If you are a night owl, your natural circadian rhythm is primed to make you feel more alive when the sun goes down. Your eyes shine brighter, your mind feels more alert. The whole world seems to hum.

The bad news is that not being an early bird may be bad for your health, from weight gain to premature death. A 2013 study in the journal Chronobiology International reported that "evening types" were 30 percent more likely than "morning types" to have high blood pressure.

Dr. Andrew Varga, professor of medicine, pulmonary, critical care and sleep medicine at the Icahn School of Medicine at Mount Sinai, said that lifestyle habits such as unhealthy eating or lack of exercise might be part of the problem, Time magazine reported.

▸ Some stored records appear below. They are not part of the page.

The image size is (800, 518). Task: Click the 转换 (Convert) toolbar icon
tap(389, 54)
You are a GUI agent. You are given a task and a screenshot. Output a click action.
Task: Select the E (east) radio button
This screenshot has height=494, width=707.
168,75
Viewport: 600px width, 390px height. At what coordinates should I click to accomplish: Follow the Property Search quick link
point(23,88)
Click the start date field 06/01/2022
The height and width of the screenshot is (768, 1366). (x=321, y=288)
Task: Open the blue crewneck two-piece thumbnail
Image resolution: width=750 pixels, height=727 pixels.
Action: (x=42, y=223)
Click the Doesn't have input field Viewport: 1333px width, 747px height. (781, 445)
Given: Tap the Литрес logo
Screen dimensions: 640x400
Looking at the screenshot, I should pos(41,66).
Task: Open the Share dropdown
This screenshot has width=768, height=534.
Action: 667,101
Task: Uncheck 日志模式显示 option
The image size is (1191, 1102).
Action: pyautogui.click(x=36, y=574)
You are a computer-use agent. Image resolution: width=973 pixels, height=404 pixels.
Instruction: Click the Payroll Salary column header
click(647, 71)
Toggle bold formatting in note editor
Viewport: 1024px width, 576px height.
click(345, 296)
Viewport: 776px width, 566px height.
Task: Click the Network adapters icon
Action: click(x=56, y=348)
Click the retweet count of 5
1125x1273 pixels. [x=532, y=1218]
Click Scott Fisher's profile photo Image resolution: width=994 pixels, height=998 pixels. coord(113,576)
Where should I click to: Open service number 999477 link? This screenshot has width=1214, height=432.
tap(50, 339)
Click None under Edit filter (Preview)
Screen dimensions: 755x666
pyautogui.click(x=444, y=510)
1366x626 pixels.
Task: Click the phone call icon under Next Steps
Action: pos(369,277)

Staying up late means that you also might be getting up later. That means you can't go for an early morning run or hit the gym before work. According to a 2014 research abstract in the journal Sleep, night owls have more trouble finding time to exercise and maintaining a regular exercise schedule. They tend to be more sedentary as a result.

As if all of that weren't bad enough, it seems that if you stay up late, you often end up eating then, too. Overeating is a particular problem for people who burn the midnight oil.

"When people go to bed late, they're up living their lives — and one of the things they're often doing is eating," Varga said. "If your bedtime is 3 in the morning, you're probably eating around 11 p.m. or midnight, and that's been known to create problems with the way your body handles and metabolizes food."

Some health experts warn that eating after dark disrupts the body's natural rhythm of overnight fasting, which undercuts the ability to burn fat. Night owls also tend to consume more calories per day than early birds, according to a 2011 study in the journal Obesity. That may have something to do with the fact that willpower decreases as a long day wears on.

The scariest news of all is that night lovers face a higher risk of premature death. As Forbes noted, a large, observational study of roughly half a million participants from the U.K. Biobank Study found that evening types have a 10 percent higher risk of premature death than morning types.

So that whole early to bed, early to rise thing may be true after all.